The legality of spanking (corporal punishment) children varies significantly around the world, reflecting diverse cultural, legal, and societal attitudes towards discipline. Many countries have enacted laws to protect children from all forms of physical punishment, in alignment with the United Nations Convention on the Rights of the Child, which advocates for the protection of children from all forms of physical or mental violence. However, there are still numerous countries where spanking children by parents or guardians remains legal, either due to the lack of explicit legal prohibitions or through specific legal allowances for “reasonable chastisement” or similar terms.

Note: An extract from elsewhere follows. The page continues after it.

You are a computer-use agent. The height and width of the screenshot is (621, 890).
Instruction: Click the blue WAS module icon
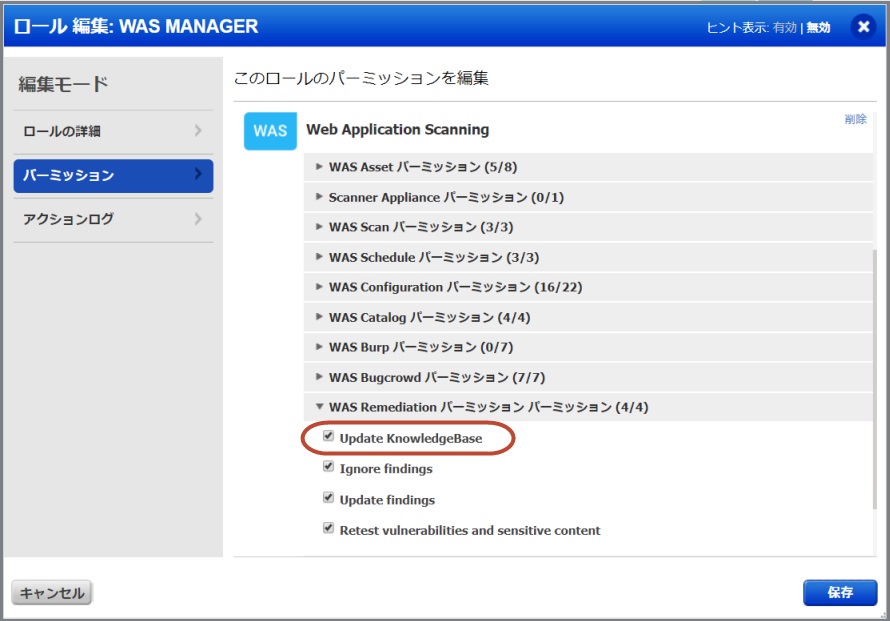[x=270, y=131]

Countries Where Spanking Children is Illegal

Over 60 countries have explicitly banned corporal punishment in all settings, including the home. These countries have recognized that spanking or any form of corporal punishment is incompatible with children’s rights to dignity and physical integrity. Examples include:

  • Sweden (the first to ban spanking in 1979)
  • Germany
  • Ireland
  • New Zealand
  • South Africa
  • Brazil
  • Argentina

These bans are part of broader efforts to promote positive, non-violent discipline and child-rearing.

Countries Where Spanking Children Remains Legal

In contrast, there are many countries where spanking children by parents is still legal or not explicitly prohibited by law. In these countries, legislation may allow parents some form of “reasonable discipline” or “reasonable chastisement,” often leaving the interpretation of what is “reasonable” to the courts or social services. Examples of countries where spanking by parents, under certain conditions, remains legal include:

  • The United States (laws vary by state, with most allowing some form of corporal punishment in the home)
  • Canada (though with certain restrictions regarding the child’s age and the nature of the punishment)
  • The United Kingdom (spanking is allowed as “reasonable punishment,” though it is banned in Scotland and Wales)
  • Australia (laws vary by state, but corporal punishment by parents is generally allowed within certain limits)
  • Japan
  • South Korea

It’s important to note that the legal landscape is continually evolving as more countries and regions examine their laws regarding corporal punishment and children’s rights. Advocacy by child protection organizations, shifts in public opinion, and new research into the effects of corporal punishment on children are factors that contribute to changes in legislation.


The legality of spanking children reflects a complex interplay of cultural, societal, and legal factors. While a growing number of countries have moved to ban the practice in recognition of children’s rights and the negative impacts of corporal punishment, many still permit it under varying conditions. The trend, however, is increasingly towards legal reforms that protect children from all forms of physical punishment, promoting positive discipline strategies that foster respect, understanding, and communication between parents and children.